Wisconsin’s new BadgerCare Plus Core health insurance plan — designed to provide health coverage to 50,000 low-income adults — violates state and federal addiction and mental-health parity laws, according to critics.
The Madison Capital Times reported Dec. 6 that the BadgerCare plan does not cover treatment from counselors, psychologists, therapists, social workers, addiction experts or other providers of mental health and addiction services. The plan also denies reimbursement for inpatient hospital care for addiction and mental health.
Parity laws require that no limits on coverage be placed on addiction and mental-health care that do not apply to other health services.
State officials said that cost was an issue and that they are awaiting guidance from the federal Centers for Medicare and Medicaid Services, due in January. “This is pure hypocrisy,” said Diane Greenley, an attorney with Disability Rights Wisconsin in Madison and a staffer at the Wisconsin Council on Mental Health.
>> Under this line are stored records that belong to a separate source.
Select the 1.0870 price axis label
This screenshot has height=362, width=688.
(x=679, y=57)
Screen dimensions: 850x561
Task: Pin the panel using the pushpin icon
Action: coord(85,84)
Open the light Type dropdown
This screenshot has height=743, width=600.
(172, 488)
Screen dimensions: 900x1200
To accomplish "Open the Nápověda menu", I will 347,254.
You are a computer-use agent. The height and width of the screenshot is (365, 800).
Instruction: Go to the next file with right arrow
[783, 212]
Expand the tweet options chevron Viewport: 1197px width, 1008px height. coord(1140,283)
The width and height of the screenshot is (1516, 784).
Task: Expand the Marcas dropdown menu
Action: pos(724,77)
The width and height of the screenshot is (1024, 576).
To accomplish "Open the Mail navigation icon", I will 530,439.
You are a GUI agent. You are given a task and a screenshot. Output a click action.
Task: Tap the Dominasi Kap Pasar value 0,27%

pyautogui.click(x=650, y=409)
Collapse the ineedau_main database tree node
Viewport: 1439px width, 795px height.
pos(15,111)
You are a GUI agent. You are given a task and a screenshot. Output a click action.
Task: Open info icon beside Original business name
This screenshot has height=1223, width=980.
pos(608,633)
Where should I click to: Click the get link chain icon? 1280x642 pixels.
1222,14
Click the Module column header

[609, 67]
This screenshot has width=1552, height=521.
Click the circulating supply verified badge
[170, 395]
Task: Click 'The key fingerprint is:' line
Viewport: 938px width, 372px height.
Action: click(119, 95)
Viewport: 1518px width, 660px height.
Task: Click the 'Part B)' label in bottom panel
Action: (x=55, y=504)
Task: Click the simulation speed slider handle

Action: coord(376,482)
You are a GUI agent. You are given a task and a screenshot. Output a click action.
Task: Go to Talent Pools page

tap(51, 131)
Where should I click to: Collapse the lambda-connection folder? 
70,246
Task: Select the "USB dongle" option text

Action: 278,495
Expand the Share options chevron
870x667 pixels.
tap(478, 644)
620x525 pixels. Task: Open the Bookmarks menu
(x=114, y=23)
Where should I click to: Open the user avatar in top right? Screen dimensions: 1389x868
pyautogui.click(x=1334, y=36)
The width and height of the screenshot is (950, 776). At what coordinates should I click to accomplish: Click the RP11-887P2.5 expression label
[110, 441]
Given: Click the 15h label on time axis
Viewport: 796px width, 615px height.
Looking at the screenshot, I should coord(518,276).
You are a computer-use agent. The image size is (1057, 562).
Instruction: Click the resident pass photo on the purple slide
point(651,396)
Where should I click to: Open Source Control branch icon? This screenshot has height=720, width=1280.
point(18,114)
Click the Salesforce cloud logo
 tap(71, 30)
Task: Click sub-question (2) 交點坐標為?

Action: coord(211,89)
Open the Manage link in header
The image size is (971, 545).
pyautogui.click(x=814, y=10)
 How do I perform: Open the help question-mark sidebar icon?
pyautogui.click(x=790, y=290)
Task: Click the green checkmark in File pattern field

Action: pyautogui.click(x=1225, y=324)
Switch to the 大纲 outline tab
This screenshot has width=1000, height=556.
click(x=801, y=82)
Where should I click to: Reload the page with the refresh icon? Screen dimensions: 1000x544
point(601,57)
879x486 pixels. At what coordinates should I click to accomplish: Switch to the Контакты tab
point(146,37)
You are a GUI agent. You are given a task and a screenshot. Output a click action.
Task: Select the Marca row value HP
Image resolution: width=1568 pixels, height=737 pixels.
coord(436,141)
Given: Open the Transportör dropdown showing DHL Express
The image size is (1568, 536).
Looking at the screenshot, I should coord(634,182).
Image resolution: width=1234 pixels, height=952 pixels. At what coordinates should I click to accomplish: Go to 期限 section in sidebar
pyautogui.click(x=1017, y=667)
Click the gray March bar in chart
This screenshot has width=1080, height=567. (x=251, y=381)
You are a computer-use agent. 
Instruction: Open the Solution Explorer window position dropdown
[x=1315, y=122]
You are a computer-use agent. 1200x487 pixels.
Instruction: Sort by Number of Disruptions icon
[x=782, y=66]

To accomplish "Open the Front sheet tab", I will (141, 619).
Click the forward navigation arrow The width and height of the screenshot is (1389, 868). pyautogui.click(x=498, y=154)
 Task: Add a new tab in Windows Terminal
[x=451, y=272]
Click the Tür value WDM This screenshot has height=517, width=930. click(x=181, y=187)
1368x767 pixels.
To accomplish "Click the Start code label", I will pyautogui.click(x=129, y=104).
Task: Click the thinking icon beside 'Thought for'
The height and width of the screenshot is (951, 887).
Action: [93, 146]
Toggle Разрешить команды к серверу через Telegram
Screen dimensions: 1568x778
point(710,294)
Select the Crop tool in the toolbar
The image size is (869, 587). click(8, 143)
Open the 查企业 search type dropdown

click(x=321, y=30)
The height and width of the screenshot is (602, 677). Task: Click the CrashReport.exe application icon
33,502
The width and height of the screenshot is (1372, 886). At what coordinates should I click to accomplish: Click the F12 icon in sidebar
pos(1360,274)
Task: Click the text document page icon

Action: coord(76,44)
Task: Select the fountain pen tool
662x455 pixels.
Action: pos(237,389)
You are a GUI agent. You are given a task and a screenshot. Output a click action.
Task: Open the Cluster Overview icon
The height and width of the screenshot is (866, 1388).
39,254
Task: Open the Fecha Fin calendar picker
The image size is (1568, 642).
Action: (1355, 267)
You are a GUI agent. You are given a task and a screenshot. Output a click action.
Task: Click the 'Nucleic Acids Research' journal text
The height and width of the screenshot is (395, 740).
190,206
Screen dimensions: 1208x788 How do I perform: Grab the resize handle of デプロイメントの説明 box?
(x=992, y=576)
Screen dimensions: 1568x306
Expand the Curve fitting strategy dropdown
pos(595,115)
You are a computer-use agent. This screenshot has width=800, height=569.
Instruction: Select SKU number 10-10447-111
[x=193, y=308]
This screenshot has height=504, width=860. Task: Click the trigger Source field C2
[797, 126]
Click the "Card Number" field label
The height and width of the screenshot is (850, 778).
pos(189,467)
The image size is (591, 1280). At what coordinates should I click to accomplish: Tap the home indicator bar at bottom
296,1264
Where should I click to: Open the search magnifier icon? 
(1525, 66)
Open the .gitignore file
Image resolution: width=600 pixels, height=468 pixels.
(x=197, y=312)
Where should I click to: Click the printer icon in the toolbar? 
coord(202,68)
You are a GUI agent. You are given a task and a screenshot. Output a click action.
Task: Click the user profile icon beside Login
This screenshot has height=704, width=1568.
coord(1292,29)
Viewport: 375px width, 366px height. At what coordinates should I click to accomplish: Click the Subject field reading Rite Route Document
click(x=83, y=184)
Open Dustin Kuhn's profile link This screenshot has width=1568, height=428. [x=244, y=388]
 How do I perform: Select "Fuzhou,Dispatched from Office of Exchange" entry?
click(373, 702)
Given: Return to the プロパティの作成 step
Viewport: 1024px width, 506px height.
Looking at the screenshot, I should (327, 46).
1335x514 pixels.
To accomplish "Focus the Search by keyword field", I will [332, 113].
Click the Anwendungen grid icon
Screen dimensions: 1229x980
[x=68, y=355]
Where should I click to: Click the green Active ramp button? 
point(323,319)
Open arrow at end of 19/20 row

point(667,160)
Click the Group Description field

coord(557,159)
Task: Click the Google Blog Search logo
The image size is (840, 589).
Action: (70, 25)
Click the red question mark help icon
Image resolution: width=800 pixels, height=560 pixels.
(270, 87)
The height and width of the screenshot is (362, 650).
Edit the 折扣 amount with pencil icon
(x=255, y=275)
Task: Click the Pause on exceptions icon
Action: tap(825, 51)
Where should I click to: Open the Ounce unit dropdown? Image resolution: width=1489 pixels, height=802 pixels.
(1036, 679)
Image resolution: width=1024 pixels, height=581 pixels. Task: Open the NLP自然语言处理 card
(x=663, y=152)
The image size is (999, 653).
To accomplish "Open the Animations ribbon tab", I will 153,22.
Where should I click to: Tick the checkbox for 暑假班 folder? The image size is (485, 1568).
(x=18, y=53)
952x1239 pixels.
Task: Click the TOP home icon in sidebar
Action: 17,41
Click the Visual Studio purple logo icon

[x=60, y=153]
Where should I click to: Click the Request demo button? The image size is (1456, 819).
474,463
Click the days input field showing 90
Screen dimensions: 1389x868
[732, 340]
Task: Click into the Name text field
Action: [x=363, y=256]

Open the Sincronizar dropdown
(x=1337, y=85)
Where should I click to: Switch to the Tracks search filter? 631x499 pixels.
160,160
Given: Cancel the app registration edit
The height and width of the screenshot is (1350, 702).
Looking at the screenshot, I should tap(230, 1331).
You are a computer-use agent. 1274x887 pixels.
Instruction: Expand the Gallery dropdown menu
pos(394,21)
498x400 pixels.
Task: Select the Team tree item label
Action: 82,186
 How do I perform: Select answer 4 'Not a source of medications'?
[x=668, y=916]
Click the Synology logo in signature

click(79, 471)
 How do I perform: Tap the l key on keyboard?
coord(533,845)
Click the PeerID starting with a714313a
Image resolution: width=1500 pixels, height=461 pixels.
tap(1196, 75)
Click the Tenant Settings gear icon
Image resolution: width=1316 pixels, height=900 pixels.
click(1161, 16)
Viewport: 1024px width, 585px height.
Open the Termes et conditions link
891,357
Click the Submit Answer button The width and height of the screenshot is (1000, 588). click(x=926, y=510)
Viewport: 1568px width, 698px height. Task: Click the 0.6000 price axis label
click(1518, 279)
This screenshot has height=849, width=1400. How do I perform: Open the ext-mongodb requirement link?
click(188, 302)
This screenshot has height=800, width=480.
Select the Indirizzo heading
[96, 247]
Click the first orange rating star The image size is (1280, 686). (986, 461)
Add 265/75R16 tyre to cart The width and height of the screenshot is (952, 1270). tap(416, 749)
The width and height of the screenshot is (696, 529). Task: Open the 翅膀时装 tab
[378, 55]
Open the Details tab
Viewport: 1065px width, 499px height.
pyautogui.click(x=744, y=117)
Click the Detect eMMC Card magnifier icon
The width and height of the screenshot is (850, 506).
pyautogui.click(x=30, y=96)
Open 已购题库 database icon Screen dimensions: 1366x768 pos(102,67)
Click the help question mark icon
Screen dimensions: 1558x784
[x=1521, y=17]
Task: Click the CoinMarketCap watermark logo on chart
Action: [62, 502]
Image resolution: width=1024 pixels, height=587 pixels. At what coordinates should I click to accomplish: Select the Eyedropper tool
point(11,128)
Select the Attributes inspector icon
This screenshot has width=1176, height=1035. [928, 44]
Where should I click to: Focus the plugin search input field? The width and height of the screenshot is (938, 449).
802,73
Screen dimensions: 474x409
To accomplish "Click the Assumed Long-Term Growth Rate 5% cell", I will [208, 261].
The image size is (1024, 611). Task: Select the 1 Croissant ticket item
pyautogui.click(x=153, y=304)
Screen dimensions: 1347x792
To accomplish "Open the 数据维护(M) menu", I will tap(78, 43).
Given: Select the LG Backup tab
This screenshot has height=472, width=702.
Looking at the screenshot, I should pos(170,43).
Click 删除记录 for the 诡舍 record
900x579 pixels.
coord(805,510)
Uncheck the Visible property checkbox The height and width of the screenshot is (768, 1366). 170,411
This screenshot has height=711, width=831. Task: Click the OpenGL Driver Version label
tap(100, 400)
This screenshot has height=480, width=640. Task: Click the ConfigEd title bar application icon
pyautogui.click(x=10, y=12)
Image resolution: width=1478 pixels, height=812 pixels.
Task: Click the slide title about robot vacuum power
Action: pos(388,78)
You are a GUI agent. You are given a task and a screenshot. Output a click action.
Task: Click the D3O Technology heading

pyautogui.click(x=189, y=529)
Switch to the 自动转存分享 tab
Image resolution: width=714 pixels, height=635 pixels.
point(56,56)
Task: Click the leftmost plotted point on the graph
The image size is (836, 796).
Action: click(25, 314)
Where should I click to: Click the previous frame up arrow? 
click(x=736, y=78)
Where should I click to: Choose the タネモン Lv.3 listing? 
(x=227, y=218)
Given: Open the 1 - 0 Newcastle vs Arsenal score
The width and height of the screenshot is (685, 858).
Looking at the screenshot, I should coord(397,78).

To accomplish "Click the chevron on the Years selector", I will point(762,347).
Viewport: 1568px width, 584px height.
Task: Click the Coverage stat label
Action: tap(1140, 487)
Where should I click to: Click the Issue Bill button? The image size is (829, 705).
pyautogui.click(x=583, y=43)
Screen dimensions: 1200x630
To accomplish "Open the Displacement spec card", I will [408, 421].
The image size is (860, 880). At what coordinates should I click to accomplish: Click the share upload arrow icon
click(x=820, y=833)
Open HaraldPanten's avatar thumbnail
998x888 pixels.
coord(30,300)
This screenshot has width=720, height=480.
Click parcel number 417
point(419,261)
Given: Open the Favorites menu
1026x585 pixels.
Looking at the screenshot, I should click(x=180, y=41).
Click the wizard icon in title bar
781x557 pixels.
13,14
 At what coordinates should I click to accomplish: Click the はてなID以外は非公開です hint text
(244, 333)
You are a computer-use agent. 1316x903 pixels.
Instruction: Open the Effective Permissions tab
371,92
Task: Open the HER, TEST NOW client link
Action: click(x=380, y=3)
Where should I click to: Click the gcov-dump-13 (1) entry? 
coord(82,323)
BadgerCare officials claimed that the plan isn’t in violation of the federal law because it permits unlimited visits with psychiatrists. “The parity law does not require plans that provide [mental health and substance abuse disorder] benefits to provide access to all services for those conditions,” an agency spokesperson said.
Wisconsin addiction and mental health advocates said that limiting treatment to psychiatrists is an illegal treatment limitation not applied to other medical conditions, and noted that many psychiatrists don’t take Medicaid patients because they feel the reimbursement rate is too low.
“The law says that if you offer mental health benefits there can be no artificial constraints,” said David Riemer, policy director of the Milwaukee-based Community Advocates Public Policy Institute. “On the health side, if you go to a doctor you can get a referral to a rehab specialist. So on the addiction side, if you go to a psychiatrist, you should be able to get a referral to an addictions rehab specialist.”
“Creating the Core plan was a creative and courageous act,” Riemer added. “It’s already saving lives, improving health, and sparing the poor from even greater financial pressure than they already face. But we are a nation of laws, and the federal Wellstone-Domenici [parity] law needs to be followed. And we need parity for the Core plan, as for all health insurance plans, because it promotes good health care.”